■ TESTO DI STUDIO:

Impreziosito da un assolo di armonica (suonata dall’ospite Craig "Niteman" Taylor dei Killbilly), “Redneck School Of Technology” (per cui venne realizzato anche un videoclip) torna alla frenesia trascinante del garage-rock, questa volta però piegandolo a farsi veicolo di miraggi Southern rock (non a caso, Ronnie Van Zant, il cantante dei Lynyrd Skynyrd, viene espressamente citato nel testo, in cui Wayne, desideroso di “riconsiderare le cose”, afferma di voler “vivere ogni giorno come un camionista senza i suoi stimolanti”, riconoscendo che, se la sua scuola “fosse andata a fuoco”, allora di sicuro sarebbe “diventato più intelligente prima").

■ DATI REGISTRATI:
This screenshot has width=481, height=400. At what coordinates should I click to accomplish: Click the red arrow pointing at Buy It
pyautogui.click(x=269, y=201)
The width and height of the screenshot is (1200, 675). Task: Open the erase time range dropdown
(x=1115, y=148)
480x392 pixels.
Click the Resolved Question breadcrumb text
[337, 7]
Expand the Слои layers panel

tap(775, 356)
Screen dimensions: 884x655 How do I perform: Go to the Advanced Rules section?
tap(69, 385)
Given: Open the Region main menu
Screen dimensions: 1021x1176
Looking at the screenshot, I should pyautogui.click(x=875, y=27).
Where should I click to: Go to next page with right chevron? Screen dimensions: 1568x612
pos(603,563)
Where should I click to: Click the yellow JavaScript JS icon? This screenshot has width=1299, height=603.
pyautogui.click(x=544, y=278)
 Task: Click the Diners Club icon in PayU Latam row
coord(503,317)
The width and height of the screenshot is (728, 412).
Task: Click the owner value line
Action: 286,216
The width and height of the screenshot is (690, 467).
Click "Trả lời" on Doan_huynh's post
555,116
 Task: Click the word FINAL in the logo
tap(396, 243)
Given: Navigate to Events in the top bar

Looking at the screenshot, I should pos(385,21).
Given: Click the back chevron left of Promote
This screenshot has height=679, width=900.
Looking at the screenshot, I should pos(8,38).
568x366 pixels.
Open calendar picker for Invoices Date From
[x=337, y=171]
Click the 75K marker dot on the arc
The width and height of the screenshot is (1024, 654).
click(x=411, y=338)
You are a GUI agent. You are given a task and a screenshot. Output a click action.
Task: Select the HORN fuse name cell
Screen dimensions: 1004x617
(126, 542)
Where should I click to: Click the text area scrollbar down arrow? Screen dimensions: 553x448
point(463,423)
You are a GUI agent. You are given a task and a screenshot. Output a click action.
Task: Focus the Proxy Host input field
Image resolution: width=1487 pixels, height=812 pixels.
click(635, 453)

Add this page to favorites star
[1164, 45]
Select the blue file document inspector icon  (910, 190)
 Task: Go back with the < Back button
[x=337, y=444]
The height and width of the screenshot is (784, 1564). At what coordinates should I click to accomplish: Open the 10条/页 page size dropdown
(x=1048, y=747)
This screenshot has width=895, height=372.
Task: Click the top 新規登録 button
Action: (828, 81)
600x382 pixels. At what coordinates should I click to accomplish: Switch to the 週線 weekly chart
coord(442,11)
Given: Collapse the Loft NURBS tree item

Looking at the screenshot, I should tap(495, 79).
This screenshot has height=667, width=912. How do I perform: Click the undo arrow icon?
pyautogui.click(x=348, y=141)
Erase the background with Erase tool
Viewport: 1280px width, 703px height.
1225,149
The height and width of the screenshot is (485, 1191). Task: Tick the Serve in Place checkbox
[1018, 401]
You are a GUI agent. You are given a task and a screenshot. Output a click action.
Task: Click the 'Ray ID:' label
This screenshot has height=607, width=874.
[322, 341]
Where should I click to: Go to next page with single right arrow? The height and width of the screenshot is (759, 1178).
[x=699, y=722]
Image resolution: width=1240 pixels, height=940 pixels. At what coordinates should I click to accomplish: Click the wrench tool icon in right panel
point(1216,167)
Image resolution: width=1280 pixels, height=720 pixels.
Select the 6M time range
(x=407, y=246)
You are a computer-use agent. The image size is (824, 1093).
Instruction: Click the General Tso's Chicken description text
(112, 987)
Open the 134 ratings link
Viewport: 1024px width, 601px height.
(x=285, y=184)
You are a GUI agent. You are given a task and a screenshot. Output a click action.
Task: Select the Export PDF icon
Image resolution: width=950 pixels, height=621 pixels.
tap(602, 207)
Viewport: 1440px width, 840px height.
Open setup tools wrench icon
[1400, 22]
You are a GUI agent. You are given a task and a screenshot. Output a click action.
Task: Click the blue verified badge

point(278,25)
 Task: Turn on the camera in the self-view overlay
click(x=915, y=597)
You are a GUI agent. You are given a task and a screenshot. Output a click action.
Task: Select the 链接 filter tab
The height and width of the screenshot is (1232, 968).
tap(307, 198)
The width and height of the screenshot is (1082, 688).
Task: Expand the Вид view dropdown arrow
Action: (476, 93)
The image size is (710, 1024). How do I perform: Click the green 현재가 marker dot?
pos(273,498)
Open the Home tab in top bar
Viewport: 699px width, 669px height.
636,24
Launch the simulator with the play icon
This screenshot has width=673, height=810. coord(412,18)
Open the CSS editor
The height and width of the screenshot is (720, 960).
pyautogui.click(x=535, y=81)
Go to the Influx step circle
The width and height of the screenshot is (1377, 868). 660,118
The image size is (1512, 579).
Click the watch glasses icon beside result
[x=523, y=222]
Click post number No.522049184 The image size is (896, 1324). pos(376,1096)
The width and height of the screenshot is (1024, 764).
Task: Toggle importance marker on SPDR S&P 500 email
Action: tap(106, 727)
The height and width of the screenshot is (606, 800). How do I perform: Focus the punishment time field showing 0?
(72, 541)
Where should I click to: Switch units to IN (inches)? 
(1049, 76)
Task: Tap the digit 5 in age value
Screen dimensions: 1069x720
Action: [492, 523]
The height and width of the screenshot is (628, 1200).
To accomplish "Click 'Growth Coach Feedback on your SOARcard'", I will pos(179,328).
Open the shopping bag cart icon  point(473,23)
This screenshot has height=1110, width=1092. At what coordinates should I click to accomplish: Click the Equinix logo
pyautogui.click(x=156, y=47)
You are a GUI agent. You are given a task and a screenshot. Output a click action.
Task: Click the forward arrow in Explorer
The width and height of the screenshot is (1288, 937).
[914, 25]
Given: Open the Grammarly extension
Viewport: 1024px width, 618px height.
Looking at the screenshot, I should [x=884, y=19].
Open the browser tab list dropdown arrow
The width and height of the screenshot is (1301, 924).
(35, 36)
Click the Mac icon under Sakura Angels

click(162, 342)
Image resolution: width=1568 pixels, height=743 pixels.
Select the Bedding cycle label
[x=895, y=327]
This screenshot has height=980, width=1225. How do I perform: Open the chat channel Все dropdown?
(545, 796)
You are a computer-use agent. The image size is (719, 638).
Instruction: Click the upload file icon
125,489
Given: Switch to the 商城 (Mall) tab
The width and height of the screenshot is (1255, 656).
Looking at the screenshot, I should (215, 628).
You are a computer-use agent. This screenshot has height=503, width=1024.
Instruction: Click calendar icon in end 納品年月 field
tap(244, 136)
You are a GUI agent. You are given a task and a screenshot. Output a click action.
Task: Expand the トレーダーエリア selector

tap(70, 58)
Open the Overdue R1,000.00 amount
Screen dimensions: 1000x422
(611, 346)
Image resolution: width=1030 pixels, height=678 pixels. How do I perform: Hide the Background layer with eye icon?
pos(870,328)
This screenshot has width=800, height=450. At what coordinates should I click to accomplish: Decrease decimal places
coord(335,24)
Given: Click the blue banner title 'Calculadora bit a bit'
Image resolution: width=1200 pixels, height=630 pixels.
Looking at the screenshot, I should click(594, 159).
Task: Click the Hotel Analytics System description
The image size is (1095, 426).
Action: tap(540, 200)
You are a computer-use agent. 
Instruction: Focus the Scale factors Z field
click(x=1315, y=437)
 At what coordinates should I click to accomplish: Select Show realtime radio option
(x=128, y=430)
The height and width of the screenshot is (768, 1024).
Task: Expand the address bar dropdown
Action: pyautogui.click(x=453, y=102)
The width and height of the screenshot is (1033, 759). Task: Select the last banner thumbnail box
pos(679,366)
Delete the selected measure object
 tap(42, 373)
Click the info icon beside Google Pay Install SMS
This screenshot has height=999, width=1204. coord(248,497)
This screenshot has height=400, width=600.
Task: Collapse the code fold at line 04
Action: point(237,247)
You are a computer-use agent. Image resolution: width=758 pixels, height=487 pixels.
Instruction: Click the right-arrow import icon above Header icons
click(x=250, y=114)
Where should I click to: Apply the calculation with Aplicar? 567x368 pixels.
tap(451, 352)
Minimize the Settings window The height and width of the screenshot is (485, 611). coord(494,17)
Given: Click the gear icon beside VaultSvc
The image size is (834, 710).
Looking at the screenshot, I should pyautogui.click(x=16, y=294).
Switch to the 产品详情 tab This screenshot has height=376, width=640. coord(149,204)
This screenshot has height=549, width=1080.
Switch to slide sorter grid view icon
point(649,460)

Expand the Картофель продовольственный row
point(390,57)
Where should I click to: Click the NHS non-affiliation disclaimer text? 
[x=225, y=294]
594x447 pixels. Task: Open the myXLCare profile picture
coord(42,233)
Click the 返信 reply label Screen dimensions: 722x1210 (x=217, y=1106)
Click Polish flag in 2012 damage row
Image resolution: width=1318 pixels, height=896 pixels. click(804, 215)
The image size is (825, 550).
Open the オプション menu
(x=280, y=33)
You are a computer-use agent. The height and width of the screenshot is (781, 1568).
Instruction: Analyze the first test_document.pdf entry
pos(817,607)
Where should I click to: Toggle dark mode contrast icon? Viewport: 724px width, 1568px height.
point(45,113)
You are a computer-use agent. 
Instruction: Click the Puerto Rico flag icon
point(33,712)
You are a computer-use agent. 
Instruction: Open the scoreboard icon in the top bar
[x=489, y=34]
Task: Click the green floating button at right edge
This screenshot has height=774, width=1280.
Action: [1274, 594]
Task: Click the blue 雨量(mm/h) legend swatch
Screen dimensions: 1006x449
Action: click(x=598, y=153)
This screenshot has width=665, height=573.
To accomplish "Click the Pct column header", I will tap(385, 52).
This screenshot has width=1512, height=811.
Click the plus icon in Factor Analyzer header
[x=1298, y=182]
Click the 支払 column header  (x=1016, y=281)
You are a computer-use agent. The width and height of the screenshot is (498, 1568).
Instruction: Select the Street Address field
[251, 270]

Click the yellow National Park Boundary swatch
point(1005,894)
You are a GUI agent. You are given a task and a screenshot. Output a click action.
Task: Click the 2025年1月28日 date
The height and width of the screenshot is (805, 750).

■ IL TUO COMPITO: Restituisci per intero il testo di studio, riproducendolo parola per parola senza alcuna modifica. Le righe registrate non hanno alcun legame con il testo di studio.

■ RISPOSTA SCRITTA:
Impreziosito da un assolo di armonica (suonata dall’ospite Craig "Niteman" Taylor dei Killbilly), “Redneck School Of Technology” (per cui venne realizzato anche un videoclip) torna alla frenesia trascinante del garage-rock, questa volta però piegandolo a farsi veicolo di miraggi Southern rock (non a caso, Ronnie Van Zant, il cantante dei Lynyrd Skynyrd, viene espressamente citato nel testo, in cui Wayne, desideroso di “riconsiderare le cose”, afferma di voler “vivere ogni giorno come un camionista senza i suoi stimolanti”, riconoscendo che, se la sua scuola “fosse andata a fuoco”, allora di sicuro sarebbe “diventato più intelligente prima").